Provided passage:
*** Begin section ***

Wednesday, May 4, 2011

Status Update

Eh, so much for my New Year's Resolution. We've been incredibly busy!

In February, we finally got our "Randy", and we are just waiting through the mandatory six months before we can officially petition for adoption. He fits in well, and is doing great here, and we are so blessed to have him!

As for the three girls, the situation has changed fairly dramatically, and it looks highly possible that they will return home. Of course, I can't share the specifics of their situation, but I really believe that this would be wrong for them. I've tried very hard to separate myself, and to look at this objectively, and the conclusion is still the same. My goal though, is to give it to God, and know that He is taking care of all of us.

It's been such a tough year so far. I lost my grandmother this January, very suddenly, just one year after her husband died. I wasn't even able to see her before she passed away because I was sick, and they just will not let you visit ICU patients when you are visibly ill (go figure). But the last thing she said to me was that she thought it was great that I was raising a large family, just like her. She herself had 9 children and close to 20 grandchildren, and so out of anybody in my life, she really understood. She was a very special, amazing lady, and I miss her.

Not even a week after my grandmother passed away, my husband's uncle died very unexpectedly, and, unlike my grandmother, he was fairly young and had children and grandchildren and a wife who needed him and were massively grieved at his death. If memory serves, he was in his early fifties, and had no known health issues. I've often heard the old folks say, "The good Lord giveth, and the good Lord taketh away". And so He does.

The chaos level in my house is at an all time high. The three girls are struggling with all of the back and forth, and extended visits and such. The result is highly violent behavior directed at us. It's like something has taken over these three that I love, and they are practically strangers to us now.

Sorry that this has been such a melancholy post-- but that's life right now. We are trying our best to remember who is in control... but it sometimes difficult beyond my abilities. To see so many friends and family struggling around us is not particularly helpful. I know that we've got to turn a corner soon.

*** End section ***

Task prompt: According to the status update, how many children did the writer's grandmother have?

Material provided:
*** Begin section ***

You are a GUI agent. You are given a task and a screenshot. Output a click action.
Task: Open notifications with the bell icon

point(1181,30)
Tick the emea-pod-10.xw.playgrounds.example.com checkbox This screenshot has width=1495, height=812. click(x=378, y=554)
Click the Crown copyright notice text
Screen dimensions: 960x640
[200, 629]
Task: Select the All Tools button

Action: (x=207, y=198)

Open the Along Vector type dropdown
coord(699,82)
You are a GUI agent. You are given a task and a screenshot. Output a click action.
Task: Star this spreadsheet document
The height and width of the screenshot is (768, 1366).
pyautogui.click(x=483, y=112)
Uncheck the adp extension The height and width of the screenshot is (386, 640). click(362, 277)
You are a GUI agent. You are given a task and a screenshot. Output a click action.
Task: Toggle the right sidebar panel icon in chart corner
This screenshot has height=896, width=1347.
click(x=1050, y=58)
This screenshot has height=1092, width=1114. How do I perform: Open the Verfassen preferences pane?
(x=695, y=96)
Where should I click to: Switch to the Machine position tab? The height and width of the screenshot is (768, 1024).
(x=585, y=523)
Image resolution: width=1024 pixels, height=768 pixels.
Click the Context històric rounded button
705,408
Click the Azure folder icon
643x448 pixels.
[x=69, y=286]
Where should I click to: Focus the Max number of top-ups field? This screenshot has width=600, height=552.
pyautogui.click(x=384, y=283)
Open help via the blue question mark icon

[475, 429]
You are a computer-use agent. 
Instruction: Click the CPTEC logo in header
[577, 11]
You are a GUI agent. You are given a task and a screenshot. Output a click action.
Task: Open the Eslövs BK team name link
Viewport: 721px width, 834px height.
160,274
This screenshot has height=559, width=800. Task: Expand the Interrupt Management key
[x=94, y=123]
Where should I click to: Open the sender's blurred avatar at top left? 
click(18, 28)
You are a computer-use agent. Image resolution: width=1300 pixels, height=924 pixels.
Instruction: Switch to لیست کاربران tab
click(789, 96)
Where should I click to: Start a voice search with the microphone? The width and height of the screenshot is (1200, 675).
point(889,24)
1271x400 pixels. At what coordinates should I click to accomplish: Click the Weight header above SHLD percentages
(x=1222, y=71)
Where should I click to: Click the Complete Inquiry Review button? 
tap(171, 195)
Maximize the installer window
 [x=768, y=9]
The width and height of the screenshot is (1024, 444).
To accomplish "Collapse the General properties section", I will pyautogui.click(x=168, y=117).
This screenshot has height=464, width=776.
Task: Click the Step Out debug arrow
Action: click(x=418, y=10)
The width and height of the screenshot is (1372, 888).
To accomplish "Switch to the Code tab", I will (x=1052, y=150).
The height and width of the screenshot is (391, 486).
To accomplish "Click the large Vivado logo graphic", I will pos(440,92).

*** End section ***

Answer for this exercise: Nine.